Les oubliés de la
conférence 2004 : les ados pauvres
Le cri d’alarme du CERC* sur les enfants
pauvres n’a pas troublé outre mesure le Gouvernement.
Le plan 2002/2005 de lutte contre
l’exclusion ne prévoit AUCUNE mesure pour les enfants pauvres.
*
Rapport du
Conseil de l’Emploi,
des Revenus et de la Cohésion Sociale du 21 janvier 2004
La réalité
o
A partir de 13/14 ans, un
adolescent coûte deux fois plus cher qu’un jeune enfant.
o
Les plus pauvres des enfants pauvres sont les adolescents :
430 000 vivent en dessous du seuil de pauvreté.
o
Alors que la pauvreté
concerne 6 % des enfants entre 0 et 10 ans, elle touche 7,7 % des
adolescents de 11 à 15 ans et 10,5 % des ados de 16 à 17 ans.
o
30 % des ados qui vivent
dans une famille de 4 enfants et plus sont en dessous du seuil de pauvreté !
o
160 000 de ces jeunes ont
des parents au RMI (et 17 000 à l’Allocation de Parent Isolé).
On
retiendra ici le seuil de pauvreté à 60 % dit seuil de l’OCDE. Ce seuil
est, en effet, calculé sur la base de l’échelle de l’OCDE reprise depuis
1997 par l’INSEE et qui tient très faiblement compte du coût des enfants.
Le seuil français à 50 %, retenu pour estimer à 1 million le nombre
d’enfants pauvres était calculé en tenant compte de l’échelle d’Oxford,
plus favorable aux familles. Avec l’échelle de l’OCDE le nombre d’enfants
pauvres est estimé à 2 millions
Conséquences de la pauvreté
obésité : 21 % des adolescents
pauvres sont obèses (contre 13 % pour les adolescents en général).
L’alimentation représente 35 % du budget des familles pauvres (contre 18 %
en moyenne). Elle se compose de beaucoup de pain, de pâtes, de pommes de
terre, très peu de fruits et légumes (trop chers), un peu moins de viande et
quasi jamais de poisson frais. (sources : INRA)
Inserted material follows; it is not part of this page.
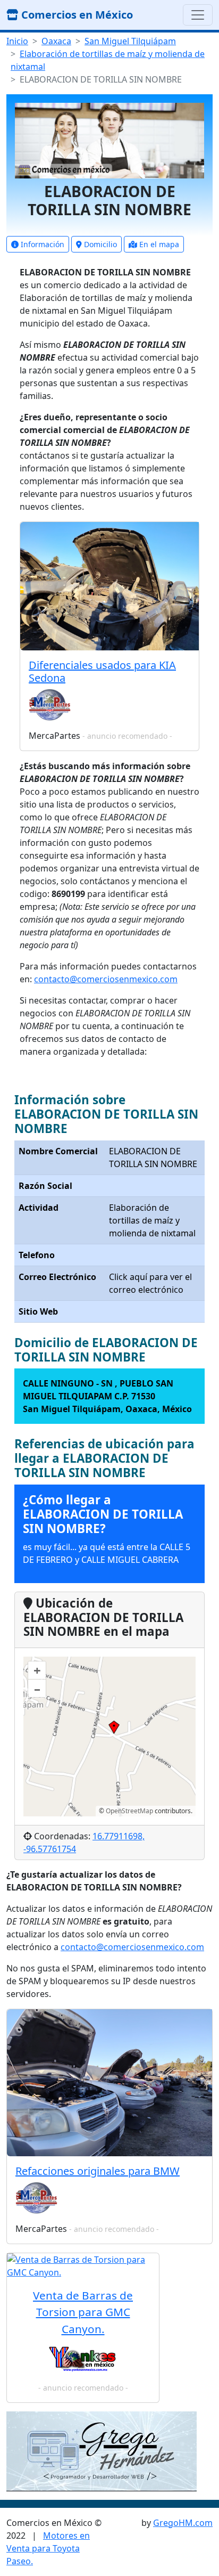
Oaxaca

retard scolaire : les 160 000
jeunes qui sortent sans qualification du système scolaire sont issus des
milieux les plus défavorisés.
logements trop petits : ¼ des ados
en souffrent.
quartiers déplorables : 2 ados
pauvres sur 5 vivent dans une zone dite « sensible ». 32 % vivent dans des
quartiers marqués par les incivilités et le vandalisme.
Délinquence : Il y a une forte
corrélation entre la pauvreté, les difficultés éducatives des familles
(placements, etc.) et la délinquance des mineurs.
La
carence de la politique familiale
o Avec
le RMI et des adolescents à charge, une famille vit très en dessous du seuil
de pauvreté (36 % en dessous pour une famille élevant 2 ados et 42 % si elle
en a quatre)
o Avec
des ados, un salarié au SMIC fait vivre sa famille en dessous du seuil de
pauvreté ! (24 % en dessous avec 2 ados et 14 % avec 4 ados)
o Pourquoi ?
Parce qu’en 50 ans les allocations familiales ont été divisées par 2 ! En
1954 avec 2 enfants, une famille touchait l’équivalent de 457 € par mois
(113 € aujourd’hui) et avec 4 enfants l’équivalent de 993 € (548 €
aujourd’hui). Exemple de la pingrerie de l’Etat : l’aîné de 2 enfants ne
touche pas la majoration pour âge normalement accordée aux enfants de plus
de 11 et 16 ans !
o Autre
explication : 47 % des enfants pauvres vivent dans une famille d’origine étrangère
non européenne, le plus souvent nombreuse…
Les solutions ?
o Urgence
absolue : relever le RMI et l’Allocation de Parent Isolé de 200 € par
adolescent à charge. Coût : 430 millions d’€ pour 180 000 jeunes
o Relever
de 50 € les majorations pour âge (actuellement de 31 € à 11 ans et 56 € à 16
ans) et les verser pour tous les enfants (et pas seulement aux cadets des
familles de 2 enfants) : Coût : 1,4 milliard d’euros pour les 2 300 000
ados.

L'Europe des enfants pauvres
La pauvreté
des adolescents est un phénomène général :
Dans
la majorité des pays Européens, la
pauvreté des enfants s’accentue avec l’âge. La France, l’Espagne et la
Belgique sont les trois pays où le phénomène est le plus fort.